Artist. Software Engineer. Innovator.

Eric Burke is a photographic and digital artist located in O’Fallon, MO. His work is a blend of social commentary, fine art nude, erotic, and fetish.

As a software engineer in the late 1990s and early 2000s, Eric wrote and published three programming books with O’Reilly Media. Eric joined Square in 2010, where he co-created Square’s first Point of Sale application for Android phones, inventing a new algorithm for decoding credit card magnetic stripe data. He went on to lead Square’s growing mobile application development teams as an engineering manager in San Francisco before retiring in 2016.

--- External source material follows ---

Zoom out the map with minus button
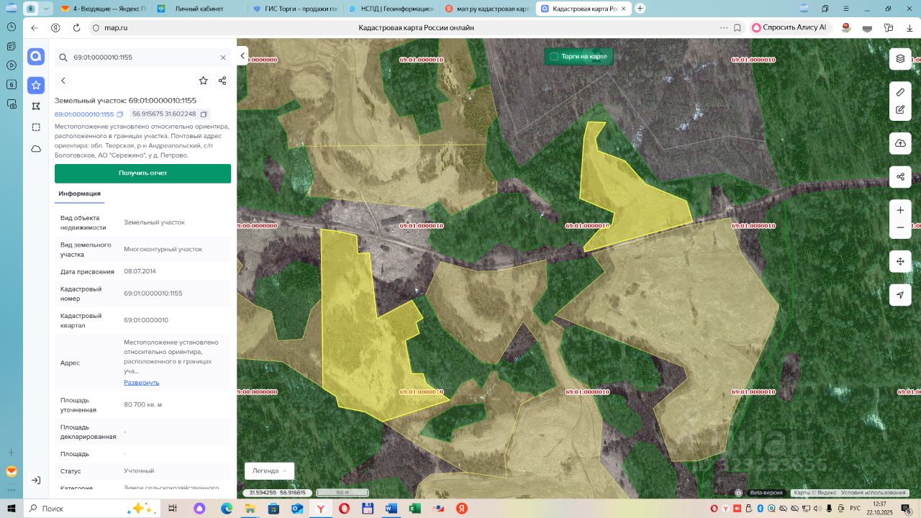921x518 pixels. (900, 227)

As a fine art photographer, Eric taught photography classes at the renowned Shutterfest conference in 2022, 2023, and 2024. Known for light projection photography in particular, Eric pioneered many projection-related techniques, creating a free application called Projection Studio for Web to streamline projection photoshoots. His work is opinionated and bold. Stylistically, his images feature high-contrast black and white or are more cinematic with bright, saturated colors. His subjects do not “pose” for the camera; it’s more akin to acting out emotions and stories.

Eric’s fine art work can be found on his website at GenuineBurke.com. Photographic series like Form and Void, Hands, and Unseen Forms capture the human body in minimalist, abstract black and white. His Broken Dolls series explores societal challenges around human rights, body autonomy, and censorship through digital Photoshop composites. His bodyscape photography was featured at the Naughti Gras erotic art festival in 2019, and his Broken Dolls series was represented at Naughti Gras in 2023. His ongoing series, Dystopian Now, is somewhat of a continuation of Broken Dolls but takes a more analog style as a pushback against overly polished AI-generated images.